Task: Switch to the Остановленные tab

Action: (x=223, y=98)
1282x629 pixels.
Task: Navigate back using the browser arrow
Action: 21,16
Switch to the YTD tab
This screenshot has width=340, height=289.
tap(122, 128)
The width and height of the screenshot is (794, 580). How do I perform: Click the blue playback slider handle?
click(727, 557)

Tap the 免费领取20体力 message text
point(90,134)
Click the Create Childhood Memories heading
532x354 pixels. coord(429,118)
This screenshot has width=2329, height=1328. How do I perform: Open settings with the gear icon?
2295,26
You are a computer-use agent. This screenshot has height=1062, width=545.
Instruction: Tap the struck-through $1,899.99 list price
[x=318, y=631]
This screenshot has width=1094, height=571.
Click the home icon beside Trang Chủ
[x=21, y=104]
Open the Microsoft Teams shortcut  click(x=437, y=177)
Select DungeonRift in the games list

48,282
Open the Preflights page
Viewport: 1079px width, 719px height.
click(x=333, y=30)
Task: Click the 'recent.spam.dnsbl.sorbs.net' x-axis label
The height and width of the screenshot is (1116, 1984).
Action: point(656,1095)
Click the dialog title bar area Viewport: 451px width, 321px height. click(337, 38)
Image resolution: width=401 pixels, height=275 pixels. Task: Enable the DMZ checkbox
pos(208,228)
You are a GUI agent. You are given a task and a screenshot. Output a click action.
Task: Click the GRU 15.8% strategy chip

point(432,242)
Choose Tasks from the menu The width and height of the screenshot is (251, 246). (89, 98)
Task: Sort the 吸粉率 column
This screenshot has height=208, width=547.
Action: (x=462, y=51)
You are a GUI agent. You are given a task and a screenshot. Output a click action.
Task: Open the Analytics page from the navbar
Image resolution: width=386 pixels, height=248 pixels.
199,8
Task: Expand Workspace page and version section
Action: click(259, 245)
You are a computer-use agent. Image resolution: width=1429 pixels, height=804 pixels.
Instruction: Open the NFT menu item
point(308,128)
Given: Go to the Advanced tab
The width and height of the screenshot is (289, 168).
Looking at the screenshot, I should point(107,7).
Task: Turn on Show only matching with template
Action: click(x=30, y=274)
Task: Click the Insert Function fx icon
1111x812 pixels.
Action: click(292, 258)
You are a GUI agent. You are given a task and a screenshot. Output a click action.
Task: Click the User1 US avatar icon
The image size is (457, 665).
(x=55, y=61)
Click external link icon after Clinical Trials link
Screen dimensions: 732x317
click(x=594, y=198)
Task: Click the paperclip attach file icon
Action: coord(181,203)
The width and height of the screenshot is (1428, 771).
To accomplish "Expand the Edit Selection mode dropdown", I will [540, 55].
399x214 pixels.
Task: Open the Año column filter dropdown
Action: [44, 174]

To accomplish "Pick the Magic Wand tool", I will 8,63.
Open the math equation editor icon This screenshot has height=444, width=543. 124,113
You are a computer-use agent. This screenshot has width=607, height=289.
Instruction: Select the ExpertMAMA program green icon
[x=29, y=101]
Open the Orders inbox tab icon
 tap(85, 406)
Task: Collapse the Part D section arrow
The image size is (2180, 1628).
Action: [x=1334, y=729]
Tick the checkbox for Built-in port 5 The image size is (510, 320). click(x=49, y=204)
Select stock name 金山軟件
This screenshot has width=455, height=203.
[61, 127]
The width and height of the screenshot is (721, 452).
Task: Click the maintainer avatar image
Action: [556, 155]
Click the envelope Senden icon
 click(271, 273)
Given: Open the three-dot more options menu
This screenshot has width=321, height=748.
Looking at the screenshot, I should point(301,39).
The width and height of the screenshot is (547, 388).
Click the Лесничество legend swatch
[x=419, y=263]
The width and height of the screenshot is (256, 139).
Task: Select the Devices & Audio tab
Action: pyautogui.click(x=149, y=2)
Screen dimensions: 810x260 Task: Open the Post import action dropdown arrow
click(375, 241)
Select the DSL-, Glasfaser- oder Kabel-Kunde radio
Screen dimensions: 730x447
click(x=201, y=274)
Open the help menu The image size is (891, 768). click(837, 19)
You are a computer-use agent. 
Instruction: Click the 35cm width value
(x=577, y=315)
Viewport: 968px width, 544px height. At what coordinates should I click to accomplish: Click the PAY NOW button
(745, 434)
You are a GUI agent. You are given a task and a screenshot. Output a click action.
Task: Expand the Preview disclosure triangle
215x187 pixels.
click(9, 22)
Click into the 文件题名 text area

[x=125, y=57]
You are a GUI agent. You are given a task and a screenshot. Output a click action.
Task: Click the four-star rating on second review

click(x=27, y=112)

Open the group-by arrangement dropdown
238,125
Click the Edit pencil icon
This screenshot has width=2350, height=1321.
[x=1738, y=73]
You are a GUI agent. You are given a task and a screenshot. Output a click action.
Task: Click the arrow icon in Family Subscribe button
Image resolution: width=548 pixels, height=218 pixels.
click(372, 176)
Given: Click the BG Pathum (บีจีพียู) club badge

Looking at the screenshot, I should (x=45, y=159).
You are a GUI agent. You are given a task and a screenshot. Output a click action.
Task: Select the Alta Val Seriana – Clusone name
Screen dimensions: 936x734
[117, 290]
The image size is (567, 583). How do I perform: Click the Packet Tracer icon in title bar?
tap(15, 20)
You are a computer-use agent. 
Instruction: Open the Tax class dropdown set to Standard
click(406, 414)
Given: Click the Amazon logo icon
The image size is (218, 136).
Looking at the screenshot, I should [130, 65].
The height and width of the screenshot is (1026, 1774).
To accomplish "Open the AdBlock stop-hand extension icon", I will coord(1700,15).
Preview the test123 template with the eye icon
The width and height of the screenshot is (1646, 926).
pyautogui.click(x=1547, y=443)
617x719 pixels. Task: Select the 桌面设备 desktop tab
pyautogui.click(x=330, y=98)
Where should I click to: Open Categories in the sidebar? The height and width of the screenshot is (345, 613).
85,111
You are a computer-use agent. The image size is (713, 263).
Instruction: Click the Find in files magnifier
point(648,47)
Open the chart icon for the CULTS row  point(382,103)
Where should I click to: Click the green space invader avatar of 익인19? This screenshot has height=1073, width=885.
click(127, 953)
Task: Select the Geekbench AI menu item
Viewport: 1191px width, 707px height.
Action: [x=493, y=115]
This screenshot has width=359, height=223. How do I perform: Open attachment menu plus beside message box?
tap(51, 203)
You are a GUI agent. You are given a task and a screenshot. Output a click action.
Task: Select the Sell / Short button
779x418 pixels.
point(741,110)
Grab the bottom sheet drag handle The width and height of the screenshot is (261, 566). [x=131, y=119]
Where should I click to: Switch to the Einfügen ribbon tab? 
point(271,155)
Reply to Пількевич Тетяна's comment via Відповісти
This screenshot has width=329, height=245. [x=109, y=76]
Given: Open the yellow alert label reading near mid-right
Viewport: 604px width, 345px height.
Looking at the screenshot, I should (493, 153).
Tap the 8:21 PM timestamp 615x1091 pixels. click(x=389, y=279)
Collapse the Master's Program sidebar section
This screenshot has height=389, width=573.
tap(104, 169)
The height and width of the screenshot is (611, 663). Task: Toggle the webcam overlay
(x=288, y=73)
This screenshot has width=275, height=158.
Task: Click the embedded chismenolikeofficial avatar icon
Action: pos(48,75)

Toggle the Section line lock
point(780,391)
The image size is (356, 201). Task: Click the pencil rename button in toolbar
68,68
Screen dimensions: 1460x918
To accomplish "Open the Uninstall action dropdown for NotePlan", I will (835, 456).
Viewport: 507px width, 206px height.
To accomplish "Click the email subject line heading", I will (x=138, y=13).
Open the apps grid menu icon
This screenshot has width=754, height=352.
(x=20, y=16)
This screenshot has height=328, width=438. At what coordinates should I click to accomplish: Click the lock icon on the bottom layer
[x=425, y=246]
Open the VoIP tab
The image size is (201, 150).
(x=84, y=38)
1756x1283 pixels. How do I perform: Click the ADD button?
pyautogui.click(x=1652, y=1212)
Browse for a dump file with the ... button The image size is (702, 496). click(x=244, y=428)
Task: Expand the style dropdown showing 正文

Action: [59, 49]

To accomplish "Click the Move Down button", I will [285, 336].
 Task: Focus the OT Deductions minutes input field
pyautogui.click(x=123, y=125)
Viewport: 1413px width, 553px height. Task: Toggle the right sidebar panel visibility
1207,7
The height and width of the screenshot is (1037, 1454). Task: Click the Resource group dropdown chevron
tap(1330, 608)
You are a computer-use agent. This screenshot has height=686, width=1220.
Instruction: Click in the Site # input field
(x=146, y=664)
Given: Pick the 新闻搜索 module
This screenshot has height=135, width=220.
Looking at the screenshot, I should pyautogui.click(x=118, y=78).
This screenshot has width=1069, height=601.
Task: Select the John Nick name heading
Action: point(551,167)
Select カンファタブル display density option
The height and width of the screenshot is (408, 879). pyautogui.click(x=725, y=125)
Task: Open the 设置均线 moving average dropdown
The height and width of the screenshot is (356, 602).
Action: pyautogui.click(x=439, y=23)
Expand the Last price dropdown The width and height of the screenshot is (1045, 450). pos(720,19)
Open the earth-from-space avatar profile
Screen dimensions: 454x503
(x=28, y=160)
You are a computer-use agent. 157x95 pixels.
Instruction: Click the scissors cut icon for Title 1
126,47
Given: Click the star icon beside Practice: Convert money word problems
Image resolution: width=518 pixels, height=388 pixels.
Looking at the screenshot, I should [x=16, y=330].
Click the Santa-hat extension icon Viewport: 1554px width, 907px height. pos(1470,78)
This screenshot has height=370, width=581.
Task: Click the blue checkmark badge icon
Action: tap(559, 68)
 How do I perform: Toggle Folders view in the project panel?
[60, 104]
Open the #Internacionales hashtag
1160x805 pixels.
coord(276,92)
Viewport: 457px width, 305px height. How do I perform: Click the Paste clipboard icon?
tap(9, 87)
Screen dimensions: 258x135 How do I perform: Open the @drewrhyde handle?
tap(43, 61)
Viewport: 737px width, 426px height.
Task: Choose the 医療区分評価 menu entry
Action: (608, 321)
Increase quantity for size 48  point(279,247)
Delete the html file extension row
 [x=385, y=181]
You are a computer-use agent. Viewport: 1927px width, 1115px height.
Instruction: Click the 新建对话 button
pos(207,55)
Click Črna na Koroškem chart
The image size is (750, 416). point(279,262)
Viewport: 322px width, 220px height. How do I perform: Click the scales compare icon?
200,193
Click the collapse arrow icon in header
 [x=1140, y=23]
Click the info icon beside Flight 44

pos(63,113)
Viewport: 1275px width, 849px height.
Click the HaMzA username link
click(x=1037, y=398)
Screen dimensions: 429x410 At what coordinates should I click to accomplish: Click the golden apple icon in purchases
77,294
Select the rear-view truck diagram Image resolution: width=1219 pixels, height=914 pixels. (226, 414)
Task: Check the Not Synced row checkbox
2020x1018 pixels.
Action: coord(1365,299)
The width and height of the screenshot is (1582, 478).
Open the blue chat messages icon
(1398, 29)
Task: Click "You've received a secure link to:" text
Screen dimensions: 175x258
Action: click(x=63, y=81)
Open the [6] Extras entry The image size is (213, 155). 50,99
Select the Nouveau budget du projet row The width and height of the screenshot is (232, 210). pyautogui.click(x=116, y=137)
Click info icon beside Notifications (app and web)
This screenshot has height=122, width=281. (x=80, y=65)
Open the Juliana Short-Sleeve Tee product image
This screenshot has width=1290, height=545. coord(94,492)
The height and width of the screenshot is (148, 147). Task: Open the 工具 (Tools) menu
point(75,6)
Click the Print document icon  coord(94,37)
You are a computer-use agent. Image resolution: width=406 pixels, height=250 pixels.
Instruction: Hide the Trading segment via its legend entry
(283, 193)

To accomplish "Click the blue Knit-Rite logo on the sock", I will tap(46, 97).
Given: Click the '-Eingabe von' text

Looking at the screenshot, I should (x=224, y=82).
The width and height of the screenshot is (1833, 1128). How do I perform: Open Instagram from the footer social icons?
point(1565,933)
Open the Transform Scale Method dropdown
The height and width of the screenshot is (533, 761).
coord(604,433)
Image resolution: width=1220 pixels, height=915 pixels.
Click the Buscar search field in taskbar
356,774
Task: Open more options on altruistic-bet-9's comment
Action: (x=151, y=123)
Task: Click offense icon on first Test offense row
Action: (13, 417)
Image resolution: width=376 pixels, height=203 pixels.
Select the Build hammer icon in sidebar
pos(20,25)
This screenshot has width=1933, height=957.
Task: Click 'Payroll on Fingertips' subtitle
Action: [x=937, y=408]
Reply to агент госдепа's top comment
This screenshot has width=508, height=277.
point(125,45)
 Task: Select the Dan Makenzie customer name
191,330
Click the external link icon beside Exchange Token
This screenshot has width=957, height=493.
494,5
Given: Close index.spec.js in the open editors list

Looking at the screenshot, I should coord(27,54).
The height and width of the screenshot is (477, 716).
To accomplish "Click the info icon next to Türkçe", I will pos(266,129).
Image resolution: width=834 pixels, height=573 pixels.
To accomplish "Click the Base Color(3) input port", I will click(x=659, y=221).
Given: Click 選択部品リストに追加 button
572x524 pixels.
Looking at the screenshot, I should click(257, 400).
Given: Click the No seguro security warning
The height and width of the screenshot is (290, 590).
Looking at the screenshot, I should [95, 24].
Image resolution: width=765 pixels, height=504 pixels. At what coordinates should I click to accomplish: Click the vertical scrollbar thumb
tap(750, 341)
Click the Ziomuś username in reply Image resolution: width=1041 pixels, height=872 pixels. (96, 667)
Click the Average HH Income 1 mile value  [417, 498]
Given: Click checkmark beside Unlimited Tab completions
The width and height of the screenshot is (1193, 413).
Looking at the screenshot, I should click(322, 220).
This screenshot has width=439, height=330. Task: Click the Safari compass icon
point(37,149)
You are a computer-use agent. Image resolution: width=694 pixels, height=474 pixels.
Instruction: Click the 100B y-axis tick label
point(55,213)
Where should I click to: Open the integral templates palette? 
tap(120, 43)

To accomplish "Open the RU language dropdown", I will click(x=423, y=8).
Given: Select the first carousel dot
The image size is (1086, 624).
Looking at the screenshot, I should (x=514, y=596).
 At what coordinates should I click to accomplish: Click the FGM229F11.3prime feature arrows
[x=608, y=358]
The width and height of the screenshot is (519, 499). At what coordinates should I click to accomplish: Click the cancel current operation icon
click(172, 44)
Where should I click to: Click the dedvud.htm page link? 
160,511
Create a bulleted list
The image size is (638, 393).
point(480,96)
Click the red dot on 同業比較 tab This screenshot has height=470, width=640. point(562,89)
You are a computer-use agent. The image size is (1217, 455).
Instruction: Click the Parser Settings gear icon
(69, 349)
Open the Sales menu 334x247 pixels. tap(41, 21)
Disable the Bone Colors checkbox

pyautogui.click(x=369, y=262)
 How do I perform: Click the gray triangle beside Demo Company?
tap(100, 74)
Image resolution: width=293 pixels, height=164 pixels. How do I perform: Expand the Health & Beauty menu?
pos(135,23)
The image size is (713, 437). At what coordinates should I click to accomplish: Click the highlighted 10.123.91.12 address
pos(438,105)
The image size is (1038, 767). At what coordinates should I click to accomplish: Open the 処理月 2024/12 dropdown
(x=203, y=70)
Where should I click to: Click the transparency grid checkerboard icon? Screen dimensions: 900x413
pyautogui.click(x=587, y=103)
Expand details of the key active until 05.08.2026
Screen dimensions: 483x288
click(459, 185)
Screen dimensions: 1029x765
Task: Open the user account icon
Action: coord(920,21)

→ Directive
Pull out each line of the records that contains the string "list". Case counts, so a line matches only if its capitalization is the same.

→ Response for this exercise
Instruction: Tap the struck-through $1,899.99 list price
Select DungeonRift in the games list
Given: Close index.spec.js in the open editors list
Create a bulleted list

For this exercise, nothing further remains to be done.